Analysis, Seismic Performance-based Assessment, and Design of Steel Endplate Connections and Buildings Equipped With Shape Memory Alloy (SMA) Bolts

Smart materials can be used in structures to avoid damage due to earthquakes. Shape Memory Alloys (SMA) are the most popular smart materials used in structural systems. Unlike steel material, SMAs can dissipate induced cyclic energy without noticeable strength degradation and residual deformations. Proper implementation of SMA materials in steel structures, for example, in plastic hinge regions, can improve the seismic response of structures, especially reducing the residual deformations significantly. A structure capable of returning to its plumb position following a seismic excitation is called a self-centering structure. This dissertation investigates self-centering extended endplate connections equipped with SMA bolts. To this end, 3D finite element models are developed and extensively validated by comparing the finite element results with the experimental results. The developed finite element model is then used to perform sensitivity analyses using the Design of Experiments method. Next, a backbone curve is proposed for the SMA-based connections, and the influential factors obtained from the sensitivity analyses are used in another design of experiments to develop a new database and, consequently, predictive equations for the backbone curve parameters. The generated database based on the significant factors is used to train Artificial Neural Networks (ANN) to develop more accurate predictive models while including the experimental test data. The trained ANNs are then used to develop a Graphical User Interface (GUI) for predicting the backbone curve of the connections.

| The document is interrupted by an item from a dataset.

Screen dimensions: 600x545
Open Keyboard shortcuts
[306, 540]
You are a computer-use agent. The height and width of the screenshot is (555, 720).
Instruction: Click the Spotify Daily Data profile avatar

Additionally, the trained ANNs are used to conduct an optimization study to identify the optimal regions for the design parameters. Using the predictive tool, a phenomenological model for the SMA-based beam-to-column connections is developed in the OpenSees. The study illustrates the use of the predictive tool for accurate and efficient modeling of SMA-based connections and self-centering moment-resisting frames. The computation time for a typical SMA connection is significantly reduced from seven hours in ANSYS to only three minutes in OpenSees while providing the same level of prediction accuracy. Lastly, a performance-based seismic design is proposed. Two frames of 3- and 6-story height are designed using the proposed design framework to check the proposed design method against prescribed performance objectives.